Technology.....good in moderation. Biggest strength and biggest weakness.

A few posts ago I wrote about how sometimes your greatest strengths are also your greatest weaknessess, and said how one example of mine is that I have a huge heart and keep in touch with people well, but on the flip side I'm bad at goodbyes and letting go of people.

Well, another one for me....

I've always enjoyed computer related things. When I was young I played a lot of computer games, and as the internet came along and we got it at home when I was about 10, I continued to learn more about it. Commputer games I used to play: Barbie, American Girl, JumpStart Learning Games, Nancy Drew, The Sims (1, 2, and 3), and more. Then came social networking. Xanga (like a blog), Myspace, Facebook. I've always enjoyed helping people do stuff on the computer like when they're stuck on something and I can show them how to do it.

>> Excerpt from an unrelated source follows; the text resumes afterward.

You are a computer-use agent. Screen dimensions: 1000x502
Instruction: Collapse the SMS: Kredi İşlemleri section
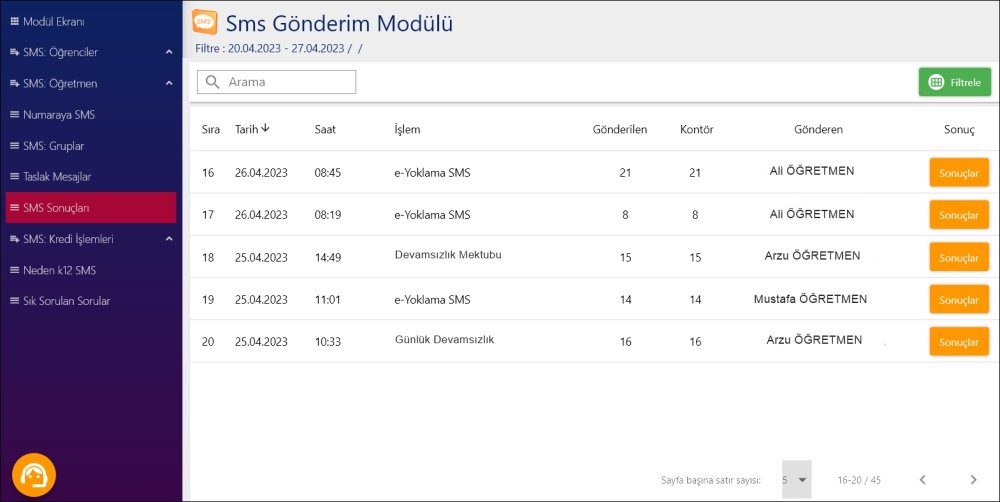pyautogui.click(x=169, y=239)
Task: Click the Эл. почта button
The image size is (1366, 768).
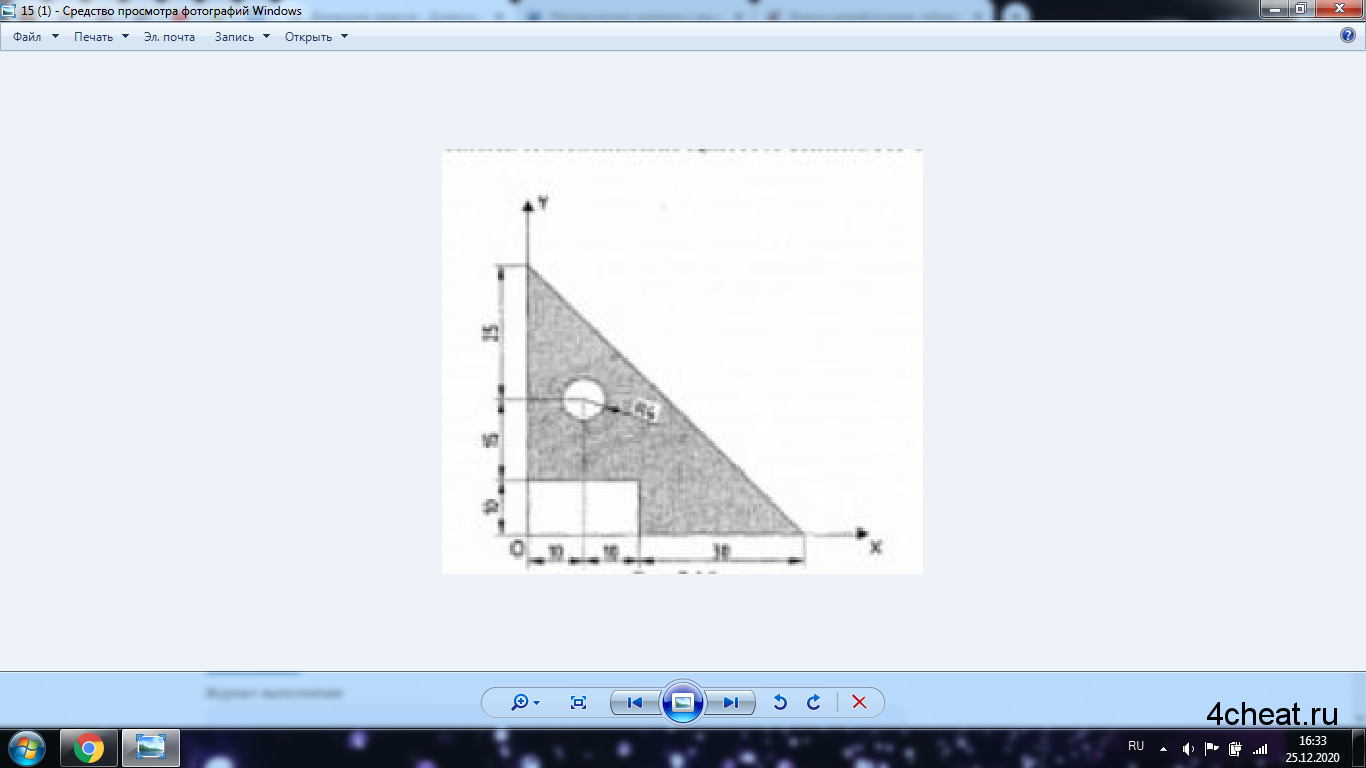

I took a computer class my senior year that taught us about Microsoft Excell, and other programs.

Now I am helping do things for Kenya through my church - helping update / re-do the website for Kenya, put together spreadsheets on Excell, do things with pictures such as powerpoints, uploading them onto snapfish, etc. I love to do all these things! It helps with teaching related things as well, when I'm able to make graphs, find learning games online, etc.

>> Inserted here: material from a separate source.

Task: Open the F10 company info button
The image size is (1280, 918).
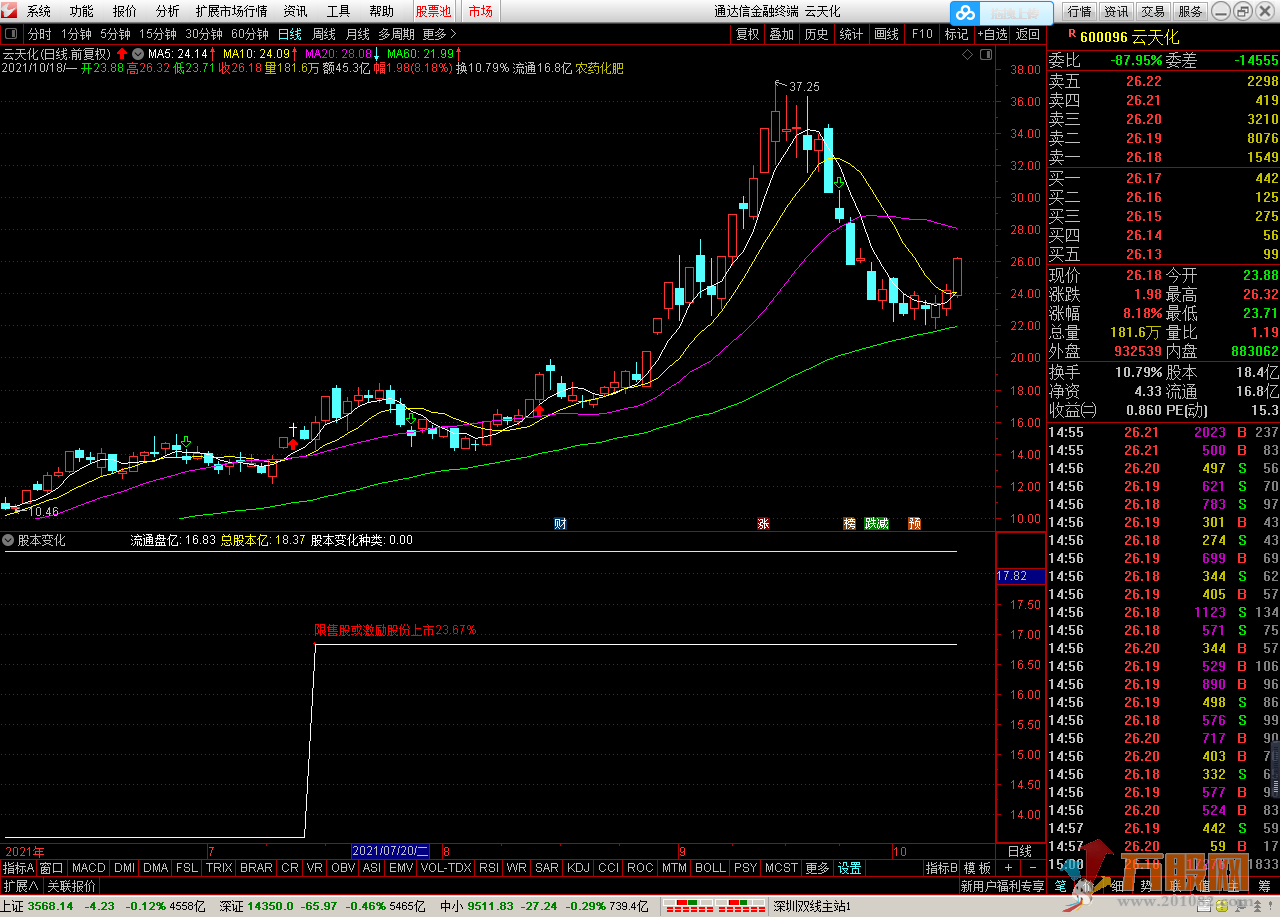Action: [x=921, y=34]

I like to create. Websites, blogs, things related to pictures, videos, etc. It is fun. I learn it quickly. It's been helpful in school projects, in getting lesson plans done, and soon it will be helpful in teaching. It's an escape sometimes.

However.....on the negative side...I am on the internet too much. It doesn't help that all of my school work has been on the computer - all research done on the computer, everything typed, all of our assignments online, a lot of readings online. Besides that, I get on too much. I get on for too long. I use it to procrastinate when I should be working. I get OCD with things online, like trying to find something, or checking facebook or e-mail, or trying to win the top spot in Bejewelled Blitz. Or other random things that suck me in, like watching countless youtube videos. There's an application on facebook called, "Visual Bookshelf" and since I love to read I loved this application. Still do. But, one day I went on and found every book I could think of that I've ever read, and rated it with stars, and put some comments on them. It took much too long.

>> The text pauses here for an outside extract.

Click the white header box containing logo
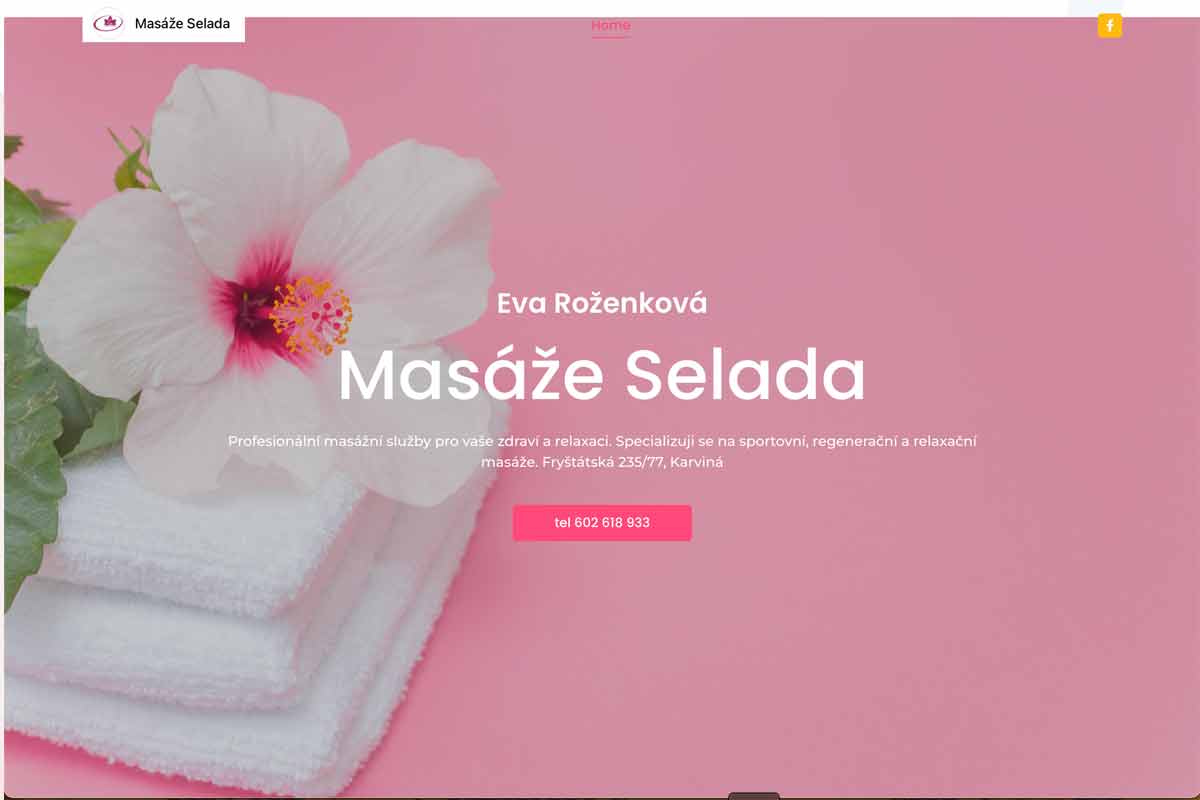This screenshot has height=800, width=1200. (x=163, y=23)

Facebook in particular is a big stumbling block for me. Laugh if you will, but I've come across a LOT of other people of all different ages who admit to the same thing once I bring it up. Sometimes it becomes a source of jealousy. I see people's lives on facebook who have a great marraige, great kids, etc. and are where I want to be in life and are not. I see people who I want to hang out with and can hardly get them to call me back, yet they go hang out with other people all the time. It becomes a source of selfishness. I want people to see what I do and like me. Sometimes without realizing it, it's me braging about myself and wanting people to be proud of me and think highly of me. It becomes a source of wasting time. I get on and can't get off, making me go to bed late which makes me tired the next day. Or I'll be on there instead of doing a quiet time. Sometimes I'd be on there for too long and it would require me to not get my homework done, or to rush through my school work instead of doing it with enough time and to the fullest. It pulls me from doing other things like laundry, cleaning my room, reading books, and exercizing. It dulls relationships. I rely on that to keep up with people in such an impersonal way instead of through calling them, writing them a letter, seeing them in person. Facebook is an inacurate view of someone's life. Some people only put up the good stuff.

Someone once asked me, "If you spend 4 hours in a row on the computer, would you feel bad?" "Yeah." "But if you spent 4 hours in a row reading a book would you feel bad?" "No." "Why?" I had to think about it. Partly because I think that reading is just good for your brain. If it's a nonfiction book it could be helpful for you life, your personality, your job, you walk with God. If it's a fiction book, it's still just good to read. But to be on the computer for that long....it just seems like I could be doing something better with my time.

So there it is again. One of my biggest strengths is my biggest weakness.